▶ [Consignes de l'exercice]
1. Extrayez du passage sur les vases attiques le segment qui débute aux mots "Dès le moment" et s'arrête après "qu'est la coupe.".
2. D'après le passage sur les vases attiques, quelle catégorie nouvelle de vases à boire certains peintres préfèrent-ils décorer ?

▶ [Extrait fourni]
··········
Dès le moment où la production des vases attiques à figures noires connaît un sensible accroissement, c'est-à-dire dès le deuxième quart du ~ vie siècle, les peintres ont tendance à se spécialiser dans la décoration de telle ou telle forme de vase. C'est ainsi que certains d'entre eux, et non des moindres, préfèrent accorder leur soin à des récipients de petite taille, en particulier à cette catégorie nouvelle de vases à boire qu'est la coupe.
··········
▶ [Données fournies]
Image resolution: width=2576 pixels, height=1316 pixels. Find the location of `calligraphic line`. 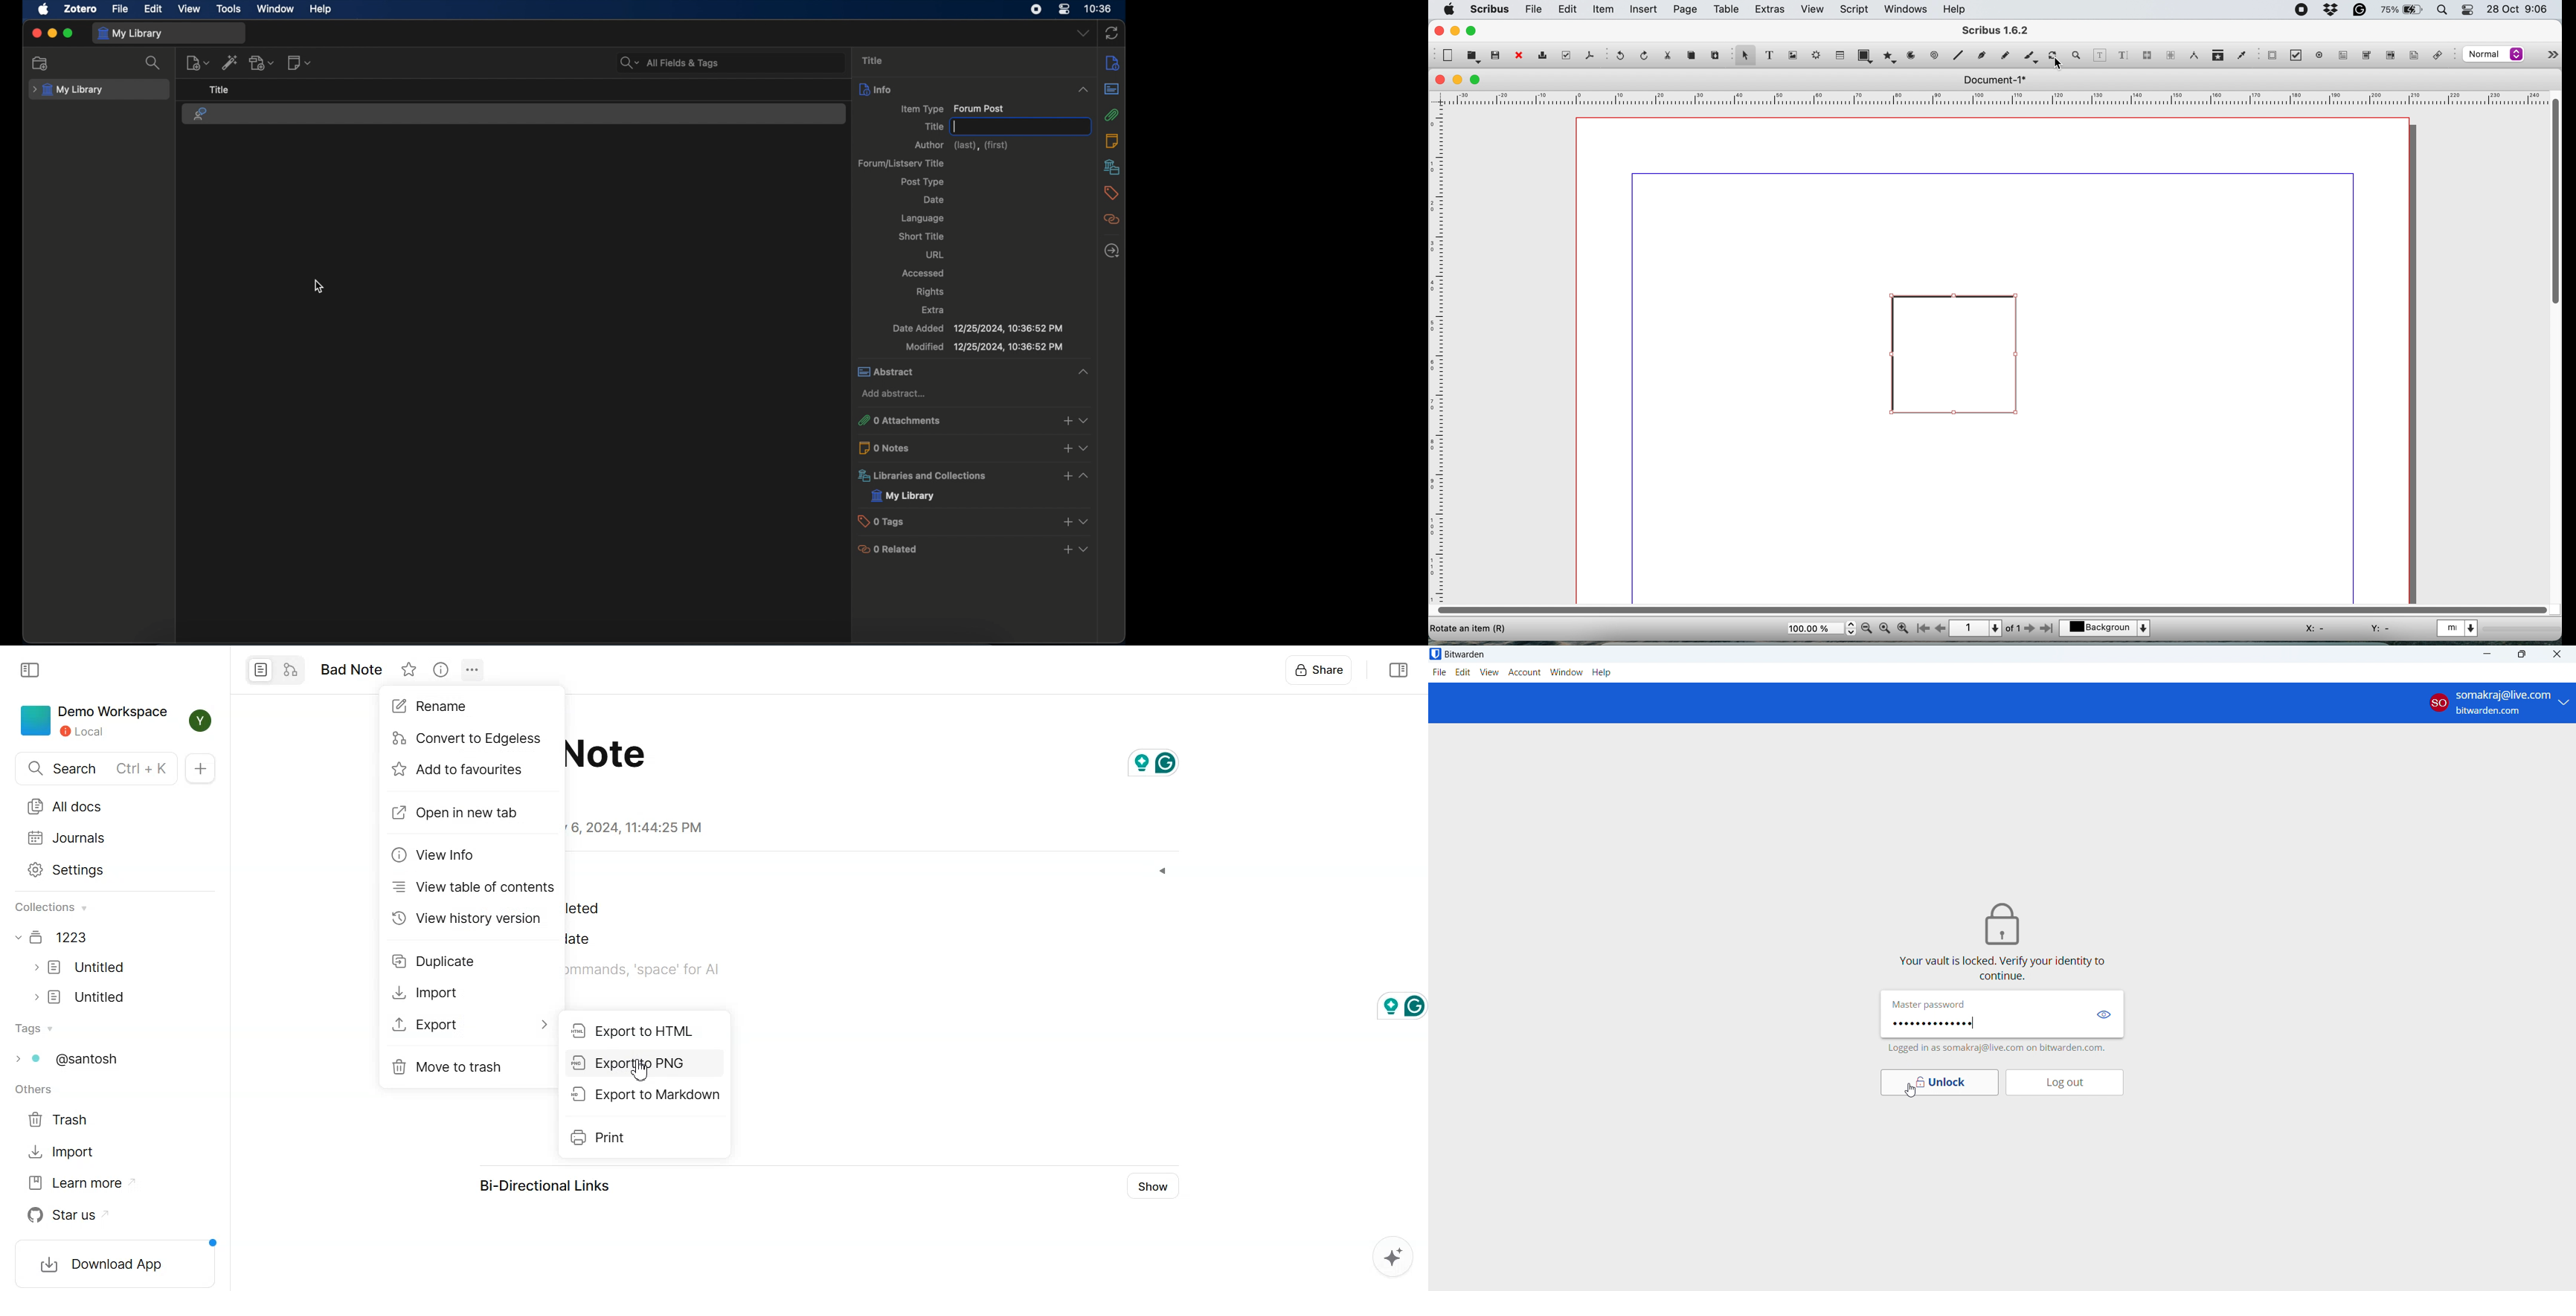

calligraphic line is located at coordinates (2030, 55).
··········
▶ [Réponses rédigées]
1.
Dès le moment où la production des vases attiques à figures noires connaît un sensible accroissement, c'est-à-dire dès le deuxième quart du ~ vie siècle, les peintres ont tendance à se spécialiser dans la décoration de telle ou telle forme de vase. C'est ainsi que certains d'entre eux, et non des moindres, préfèrent accorder leur soin à des récipients de petite taille, en particulier à cette catégorie nouvelle de vases à boire qu'est la coupe.

2. La coupe.